---- SUPPLIED RECORDS

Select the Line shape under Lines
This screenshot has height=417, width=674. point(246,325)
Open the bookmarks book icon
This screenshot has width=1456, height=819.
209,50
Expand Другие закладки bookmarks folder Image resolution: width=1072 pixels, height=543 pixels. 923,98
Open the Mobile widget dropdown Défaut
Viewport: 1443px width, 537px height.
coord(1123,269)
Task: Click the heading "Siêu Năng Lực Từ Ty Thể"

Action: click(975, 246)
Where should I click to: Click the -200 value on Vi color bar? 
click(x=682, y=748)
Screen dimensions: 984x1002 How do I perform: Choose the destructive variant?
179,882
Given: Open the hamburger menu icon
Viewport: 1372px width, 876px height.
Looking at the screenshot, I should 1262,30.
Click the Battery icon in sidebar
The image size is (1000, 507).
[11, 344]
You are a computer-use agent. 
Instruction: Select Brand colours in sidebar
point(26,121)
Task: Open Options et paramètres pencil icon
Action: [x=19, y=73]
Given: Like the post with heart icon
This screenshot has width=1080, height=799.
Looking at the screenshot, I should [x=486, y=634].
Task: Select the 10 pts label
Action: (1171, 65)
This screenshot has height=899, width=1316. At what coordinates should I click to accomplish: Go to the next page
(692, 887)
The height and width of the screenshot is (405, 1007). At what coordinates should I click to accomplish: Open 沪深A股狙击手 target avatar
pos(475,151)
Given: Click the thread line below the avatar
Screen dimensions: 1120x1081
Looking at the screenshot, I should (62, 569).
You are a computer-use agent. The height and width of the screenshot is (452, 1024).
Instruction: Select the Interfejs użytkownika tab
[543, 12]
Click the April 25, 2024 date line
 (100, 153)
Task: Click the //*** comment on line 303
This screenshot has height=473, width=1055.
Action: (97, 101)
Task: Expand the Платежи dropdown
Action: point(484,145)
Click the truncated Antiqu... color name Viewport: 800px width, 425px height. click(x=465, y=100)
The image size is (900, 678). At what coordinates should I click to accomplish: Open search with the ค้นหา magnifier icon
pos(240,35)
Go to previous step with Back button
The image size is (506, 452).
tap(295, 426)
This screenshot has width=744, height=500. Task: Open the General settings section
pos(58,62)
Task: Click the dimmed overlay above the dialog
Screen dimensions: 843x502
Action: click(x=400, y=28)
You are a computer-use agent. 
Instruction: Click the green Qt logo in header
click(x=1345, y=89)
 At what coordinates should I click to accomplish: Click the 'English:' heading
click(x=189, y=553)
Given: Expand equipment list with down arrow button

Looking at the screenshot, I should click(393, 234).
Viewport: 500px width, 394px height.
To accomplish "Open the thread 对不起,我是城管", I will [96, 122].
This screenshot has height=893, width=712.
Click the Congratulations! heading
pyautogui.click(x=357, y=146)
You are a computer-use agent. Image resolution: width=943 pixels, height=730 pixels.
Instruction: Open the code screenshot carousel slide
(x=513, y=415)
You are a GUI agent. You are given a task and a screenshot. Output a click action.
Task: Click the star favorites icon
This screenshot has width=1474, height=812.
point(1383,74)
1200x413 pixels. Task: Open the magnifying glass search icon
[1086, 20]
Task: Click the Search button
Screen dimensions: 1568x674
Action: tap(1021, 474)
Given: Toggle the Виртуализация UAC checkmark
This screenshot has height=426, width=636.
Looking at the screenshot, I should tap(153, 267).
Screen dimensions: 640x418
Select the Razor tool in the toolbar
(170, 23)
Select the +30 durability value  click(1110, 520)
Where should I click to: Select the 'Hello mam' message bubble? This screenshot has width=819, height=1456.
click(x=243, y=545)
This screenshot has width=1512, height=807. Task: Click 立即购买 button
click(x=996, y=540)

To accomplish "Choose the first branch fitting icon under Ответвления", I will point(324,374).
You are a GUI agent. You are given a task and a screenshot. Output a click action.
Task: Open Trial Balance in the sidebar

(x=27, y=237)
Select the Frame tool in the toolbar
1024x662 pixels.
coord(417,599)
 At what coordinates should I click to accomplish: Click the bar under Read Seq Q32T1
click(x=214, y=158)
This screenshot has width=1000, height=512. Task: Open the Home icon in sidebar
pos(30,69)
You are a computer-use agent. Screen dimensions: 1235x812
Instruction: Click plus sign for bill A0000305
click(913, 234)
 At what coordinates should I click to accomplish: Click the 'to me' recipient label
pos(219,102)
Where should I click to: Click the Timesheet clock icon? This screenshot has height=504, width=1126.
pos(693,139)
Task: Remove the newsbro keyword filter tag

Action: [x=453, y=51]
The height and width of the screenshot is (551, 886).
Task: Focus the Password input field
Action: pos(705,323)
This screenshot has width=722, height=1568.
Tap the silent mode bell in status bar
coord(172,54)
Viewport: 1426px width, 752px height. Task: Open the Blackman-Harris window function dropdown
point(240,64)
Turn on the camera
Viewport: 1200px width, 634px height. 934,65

--------

(ACTION ITEM)
Each record shown above must be printed once more, exactly.

(WRITTEN ANSWER)
Select the Line shape under Lines
This screenshot has height=417, width=674. point(246,325)
Open the bookmarks book icon
This screenshot has width=1456, height=819.
209,50
Expand Другие закладки bookmarks folder Image resolution: width=1072 pixels, height=543 pixels. 923,98
Open the Mobile widget dropdown Défaut
Viewport: 1443px width, 537px height.
coord(1123,269)
Task: Click the heading "Siêu Năng Lực Từ Ty Thể"

Action: click(975, 246)
Where should I click to: Click the -200 value on Vi color bar? 
click(x=682, y=748)
Screen dimensions: 984x1002 How do I perform: Choose the destructive variant?
179,882
Given: Open the hamburger menu icon
Viewport: 1372px width, 876px height.
Looking at the screenshot, I should 1262,30.
Click the Battery icon in sidebar
The image size is (1000, 507).
[11, 344]
You are a computer-use agent. 
Instruction: Select Brand colours in sidebar
point(26,121)
Task: Open Options et paramètres pencil icon
Action: [x=19, y=73]
Given: Like the post with heart icon
This screenshot has width=1080, height=799.
Looking at the screenshot, I should [x=486, y=634].
Task: Select the 10 pts label
Action: (1171, 65)
This screenshot has height=899, width=1316. At what coordinates should I click to accomplish: Go to the next page
(692, 887)
The height and width of the screenshot is (405, 1007). At what coordinates should I click to accomplish: Open 沪深A股狙击手 target avatar
pos(475,151)
Given: Click the thread line below the avatar
Screen dimensions: 1120x1081
Looking at the screenshot, I should (62, 569).
You are a computer-use agent. The height and width of the screenshot is (452, 1024).
Instruction: Select the Interfejs użytkownika tab
[543, 12]
Click the April 25, 2024 date line
 (100, 153)
Task: Click the //*** comment on line 303
This screenshot has height=473, width=1055.
Action: (97, 101)
Task: Expand the Платежи dropdown
Action: point(484,145)
Click the truncated Antiqu... color name Viewport: 800px width, 425px height. click(x=465, y=100)
The image size is (900, 678). At what coordinates should I click to accomplish: Open search with the ค้นหา magnifier icon
pos(240,35)
Go to previous step with Back button
The image size is (506, 452).
tap(295, 426)
This screenshot has width=744, height=500. Task: Open the General settings section
pos(58,62)
Task: Click the dimmed overlay above the dialog
Screen dimensions: 843x502
Action: click(x=400, y=28)
You are a computer-use agent. 
Instruction: Click the green Qt logo in header
click(x=1345, y=89)
 At what coordinates should I click to accomplish: Click the 'English:' heading
click(x=189, y=553)
Given: Expand equipment list with down arrow button

Looking at the screenshot, I should click(393, 234).
Viewport: 500px width, 394px height.
To accomplish "Open the thread 对不起,我是城管", I will [96, 122].
This screenshot has height=893, width=712.
Click the Congratulations! heading
pyautogui.click(x=357, y=146)
You are a computer-use agent. Image resolution: width=943 pixels, height=730 pixels.
Instruction: Open the code screenshot carousel slide
(x=513, y=415)
You are a GUI agent. You are given a task and a screenshot. Output a click action.
Task: Click the star favorites icon
This screenshot has width=1474, height=812.
point(1383,74)
1200x413 pixels. Task: Open the magnifying glass search icon
[1086, 20]
Task: Click the Search button
Screen dimensions: 1568x674
Action: tap(1021, 474)
Given: Toggle the Виртуализация UAC checkmark
This screenshot has height=426, width=636.
Looking at the screenshot, I should tap(153, 267).
Screen dimensions: 640x418
Select the Razor tool in the toolbar
(170, 23)
Select the +30 durability value  click(1110, 520)
Where should I click to: Select the 'Hello mam' message bubble? This screenshot has width=819, height=1456.
click(x=243, y=545)
This screenshot has width=1512, height=807. Task: Click 立即购买 button
click(x=996, y=540)

To accomplish "Choose the first branch fitting icon under Ответвления", I will point(324,374).
You are a GUI agent. You are given a task and a screenshot. Output a click action.
Task: Open Trial Balance in the sidebar

(x=27, y=237)
Select the Frame tool in the toolbar
1024x662 pixels.
coord(417,599)
 At what coordinates should I click to accomplish: Click the bar under Read Seq Q32T1
click(x=214, y=158)
This screenshot has width=1000, height=512. Task: Open the Home icon in sidebar
pos(30,69)
You are a computer-use agent. Screen dimensions: 1235x812
Instruction: Click plus sign for bill A0000305
click(913, 234)
 At what coordinates should I click to accomplish: Click the 'to me' recipient label
pos(219,102)
Where should I click to: Click the Timesheet clock icon? This screenshot has height=504, width=1126.
pos(693,139)
Task: Remove the newsbro keyword filter tag

Action: [x=453, y=51]
The height and width of the screenshot is (551, 886).
Task: Focus the Password input field
Action: pos(705,323)
This screenshot has width=722, height=1568.
Tap the silent mode bell in status bar
coord(172,54)
Viewport: 1426px width, 752px height. Task: Open the Blackman-Harris window function dropdown
point(240,64)
Turn on the camera
Viewport: 1200px width, 634px height. 934,65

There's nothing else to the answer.